Print, exactly and without pictures, the lines from the one where "Task: Select the Énergie sidebar icon" appears down to the end of the entries.

= Beginning of Section =

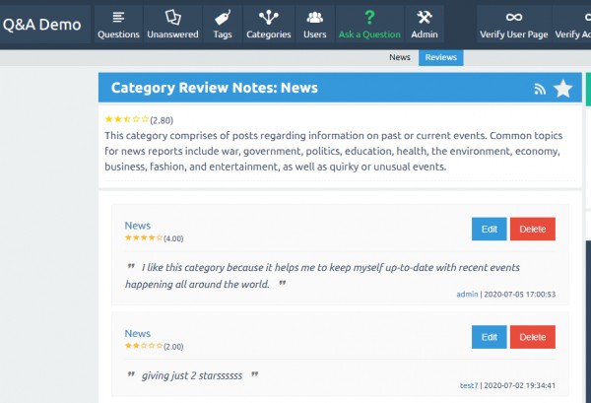Edit the test7 review
The height and width of the screenshot is (403, 591).
[489, 337]
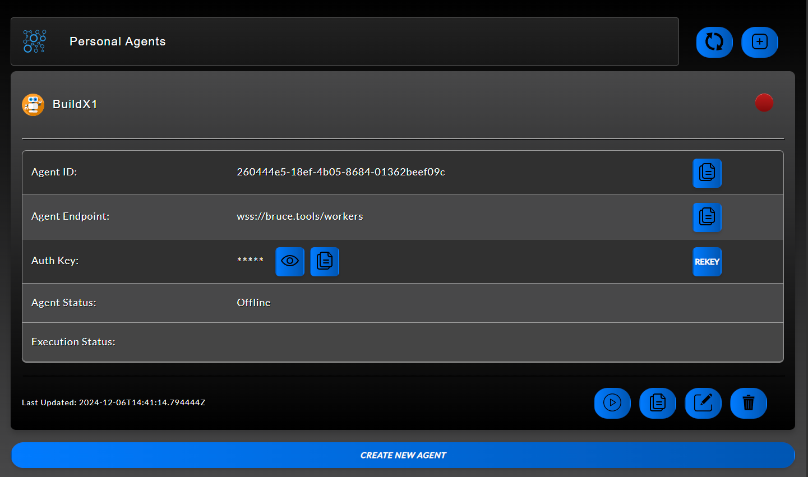Select the Last Updated timestamp
808x477 pixels.
(114, 402)
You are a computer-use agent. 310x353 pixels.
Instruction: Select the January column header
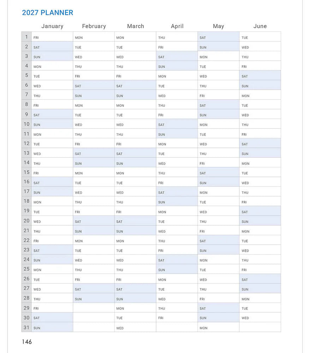(x=52, y=26)
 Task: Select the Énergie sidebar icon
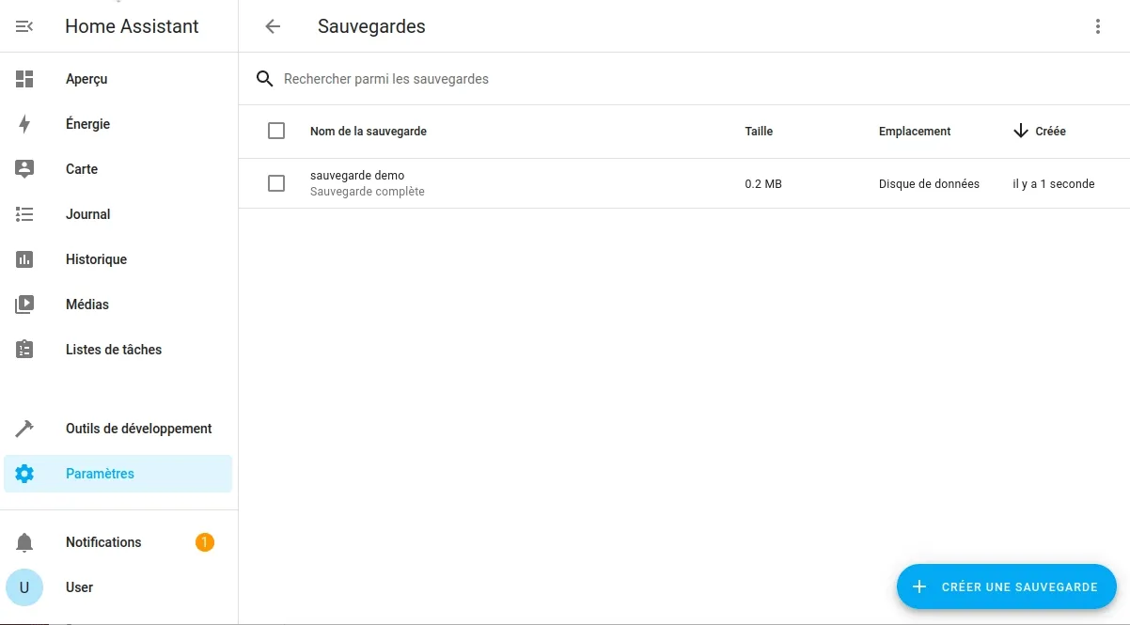(x=24, y=123)
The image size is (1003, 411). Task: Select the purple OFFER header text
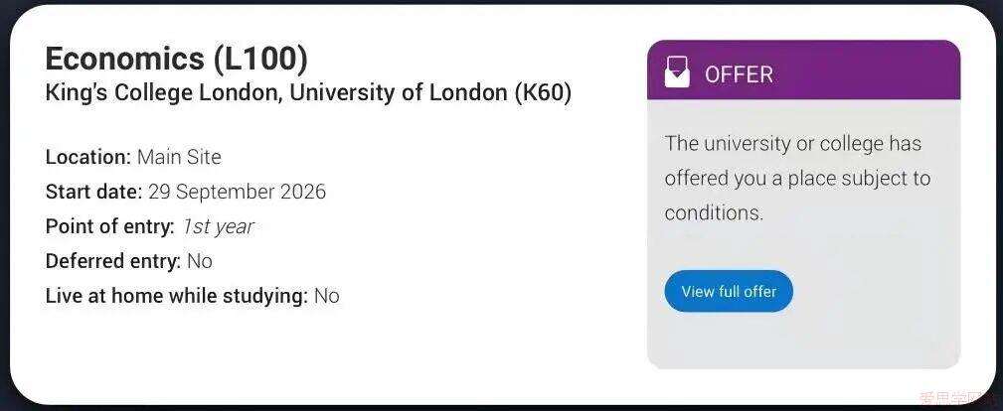[739, 74]
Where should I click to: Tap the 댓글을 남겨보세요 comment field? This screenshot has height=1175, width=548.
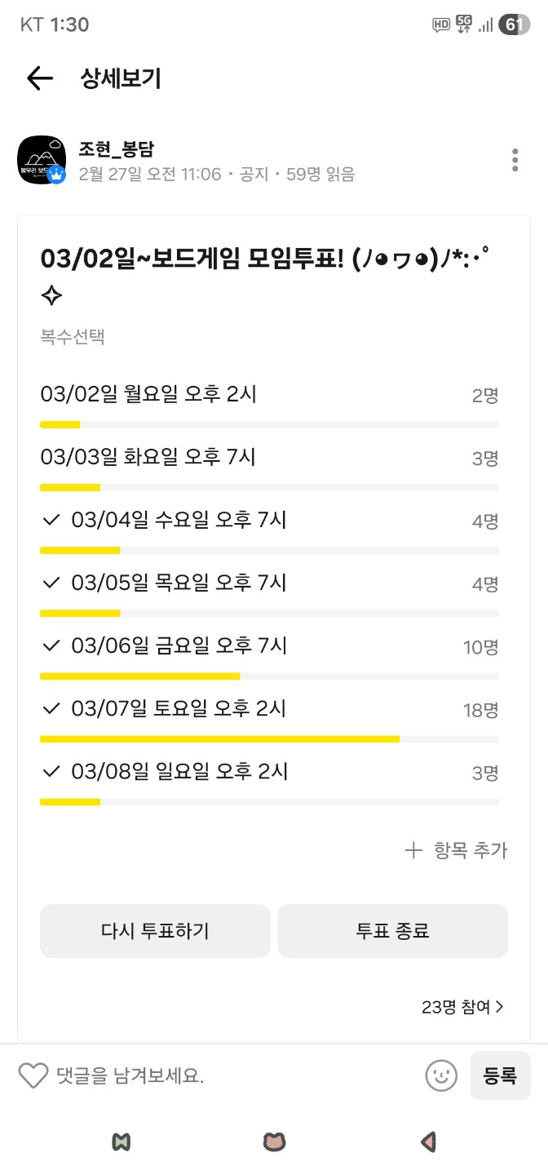(163, 1075)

= End of Section =

• EXERCISE RESULT:
 Task: Select the Énergie sidebar icon
(x=24, y=123)
The image size is (1003, 411). Task: Select the purple OFFER header text
[739, 74]
Where should I click to: Tap the 댓글을 남겨보세요 comment field? This screenshot has height=1175, width=548.
(163, 1075)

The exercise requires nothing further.